Github and Engineyard part ways - jcapote
http://www.engineyard.com/blog/2009/engine-yard-and-github-transition/
======
tmornini_ey
Hey all. Wanted to chime in the discussion.

My blog post is direct and to the point. There's honestly no mystery about
this, I laid out all the details, possibly excepting one.

We designed our infrastructure offering 3 years ago. We _knew_ that the vast
majority of websites would produce nearly read-only file I/O. GFS's less than
stellar write performance isn't a problem in that typical case.

Along comes Github, and they have an entirely different disk I/O profile to
the rest of our customers. Github was built on a shared-something architecture
because GFS made it quick and easy to get up and running, developing features,
and attracting users. This is a good thing!

Github has been very vocal about their dislike of the GFS filesystem we use
for shared filesystem access. GFS doesn't scale forever, and we've never
suggested it does. It could scale far larger than it has at Github, but fizx
hit the nail on the head: we weren't willing to do it for free, and Github was
unwilling to pay our price.

# The task
In the forum thread above, which filesystem does Engine Yard use for shared filesystem access?

# Provided information

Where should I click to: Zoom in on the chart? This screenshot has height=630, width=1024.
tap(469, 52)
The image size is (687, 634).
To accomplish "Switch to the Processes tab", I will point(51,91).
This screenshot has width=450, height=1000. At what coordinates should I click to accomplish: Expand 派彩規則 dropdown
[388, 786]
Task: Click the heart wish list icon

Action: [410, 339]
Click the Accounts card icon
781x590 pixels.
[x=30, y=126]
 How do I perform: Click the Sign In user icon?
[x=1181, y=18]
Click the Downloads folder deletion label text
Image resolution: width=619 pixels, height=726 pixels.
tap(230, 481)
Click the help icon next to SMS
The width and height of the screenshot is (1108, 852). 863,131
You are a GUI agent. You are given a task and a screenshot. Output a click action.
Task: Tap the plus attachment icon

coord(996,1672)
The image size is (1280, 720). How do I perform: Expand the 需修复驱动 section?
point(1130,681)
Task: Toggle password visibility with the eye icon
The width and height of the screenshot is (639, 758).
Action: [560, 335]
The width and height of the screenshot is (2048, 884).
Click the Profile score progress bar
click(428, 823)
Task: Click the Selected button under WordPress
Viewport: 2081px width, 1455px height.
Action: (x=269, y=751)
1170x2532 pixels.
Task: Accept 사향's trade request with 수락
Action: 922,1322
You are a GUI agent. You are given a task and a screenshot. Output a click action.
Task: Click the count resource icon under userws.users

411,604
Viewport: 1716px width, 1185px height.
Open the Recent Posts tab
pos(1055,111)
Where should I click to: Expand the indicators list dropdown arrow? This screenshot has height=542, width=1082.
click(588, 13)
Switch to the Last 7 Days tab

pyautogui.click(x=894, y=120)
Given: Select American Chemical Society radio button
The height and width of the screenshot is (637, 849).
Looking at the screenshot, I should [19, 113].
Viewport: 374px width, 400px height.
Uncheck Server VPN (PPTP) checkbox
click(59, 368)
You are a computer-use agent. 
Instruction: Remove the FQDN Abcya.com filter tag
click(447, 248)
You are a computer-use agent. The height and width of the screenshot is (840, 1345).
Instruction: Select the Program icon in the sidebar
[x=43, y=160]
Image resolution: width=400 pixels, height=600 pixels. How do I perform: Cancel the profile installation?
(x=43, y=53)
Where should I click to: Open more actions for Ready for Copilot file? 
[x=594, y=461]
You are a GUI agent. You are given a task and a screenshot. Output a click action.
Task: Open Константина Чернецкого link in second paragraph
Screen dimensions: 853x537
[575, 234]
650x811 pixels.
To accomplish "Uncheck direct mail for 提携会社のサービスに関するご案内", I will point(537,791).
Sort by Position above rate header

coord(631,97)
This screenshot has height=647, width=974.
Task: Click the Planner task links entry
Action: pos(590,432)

# Exercise result
GFS.